Screenshot and document pointing data:
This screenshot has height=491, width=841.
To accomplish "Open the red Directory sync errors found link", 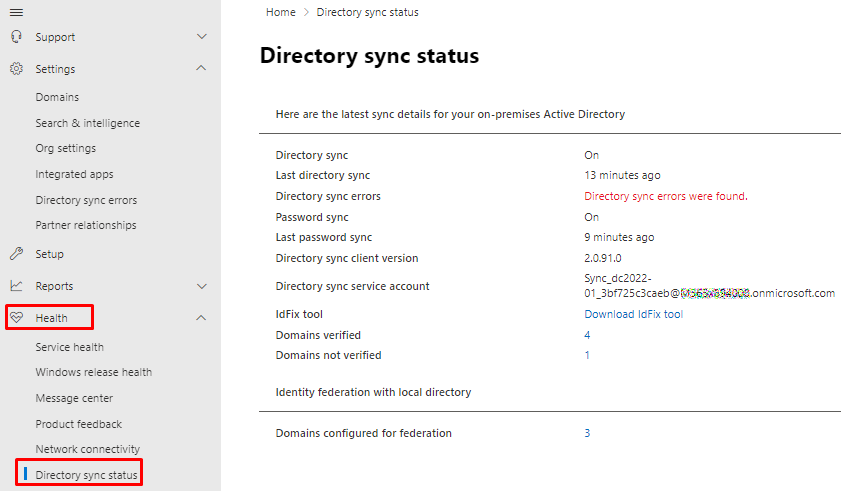I will click(665, 196).
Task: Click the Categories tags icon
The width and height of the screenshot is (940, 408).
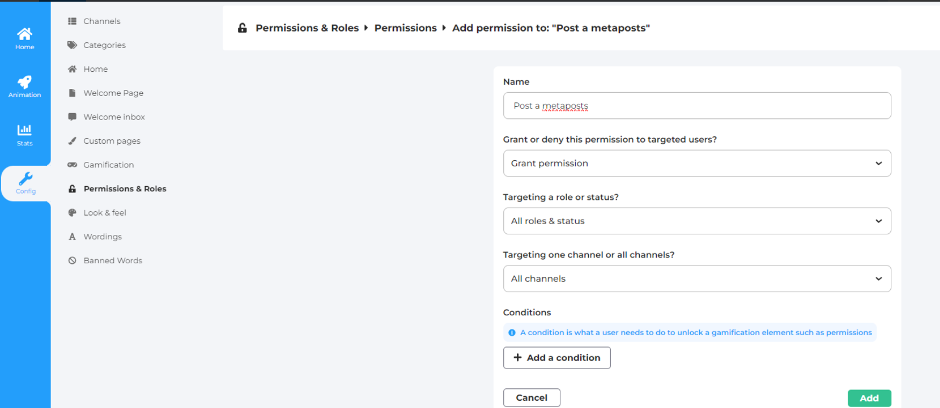Action: coord(72,45)
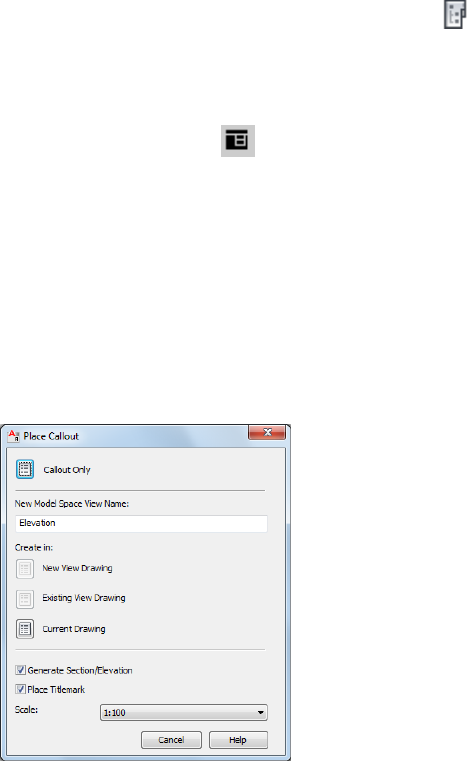Click the New View Drawing label
This screenshot has height=761, width=470.
tap(77, 568)
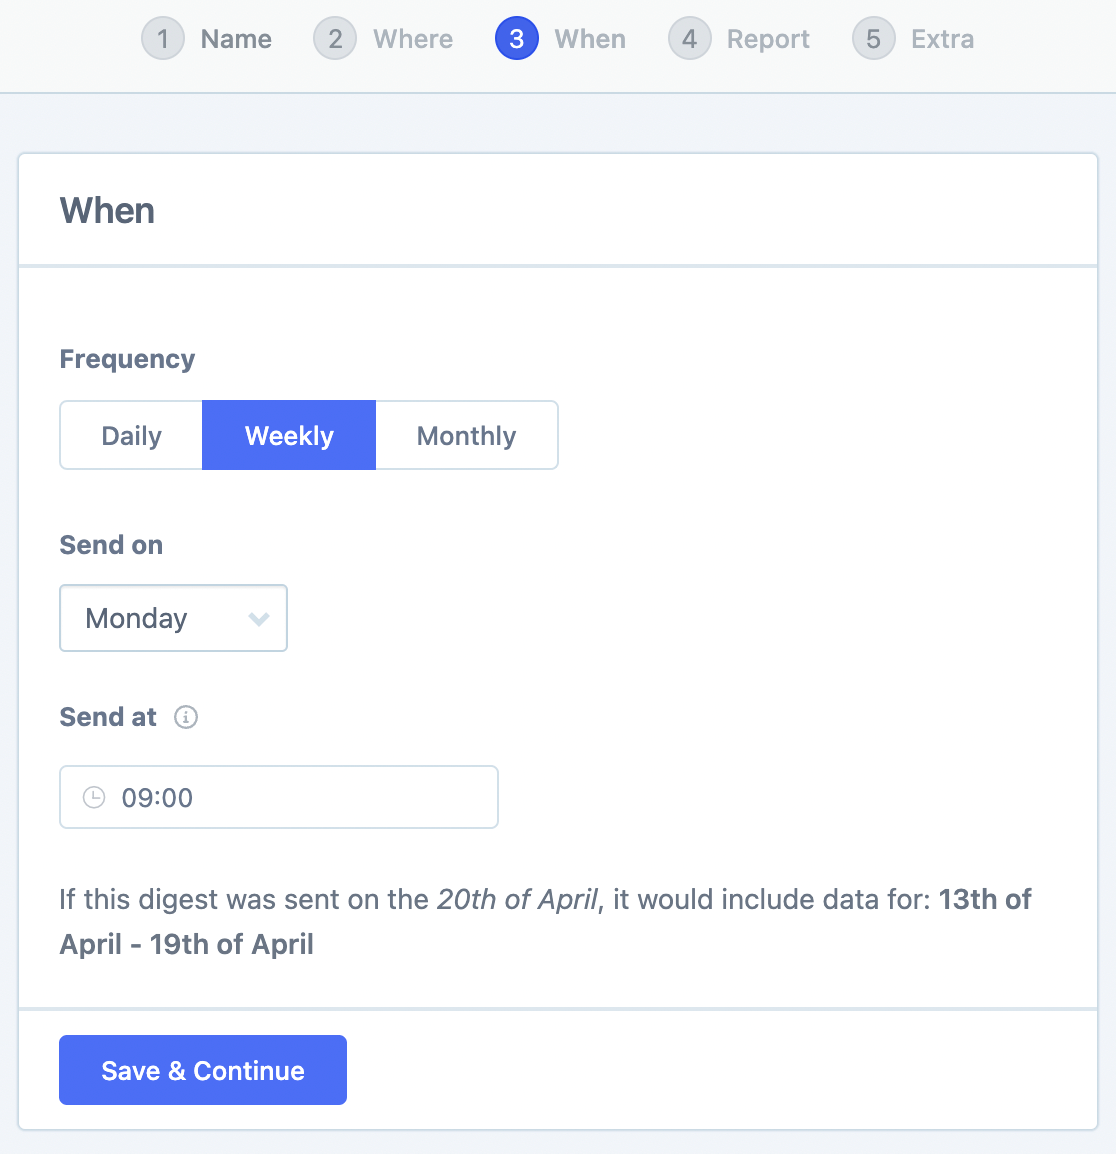Click the chevron arrow on Monday dropdown
Image resolution: width=1116 pixels, height=1154 pixels.
click(x=259, y=619)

**THE TASK**
Update the items from the line with "Task: Click the Categories tags icon" through the end of the items by changing "Categories" to "Labels" and leaving everything else as it is. Leave the pictures out of your answer.

**WORKED ANSWER**
Task: Click the Labels tags icon
The width and height of the screenshot is (940, 408).
Action: coord(72,45)
Click the New View Drawing label
This screenshot has height=761, width=470.
tap(77, 568)
Click the chevron arrow on Monday dropdown
Image resolution: width=1116 pixels, height=1154 pixels.
click(x=259, y=619)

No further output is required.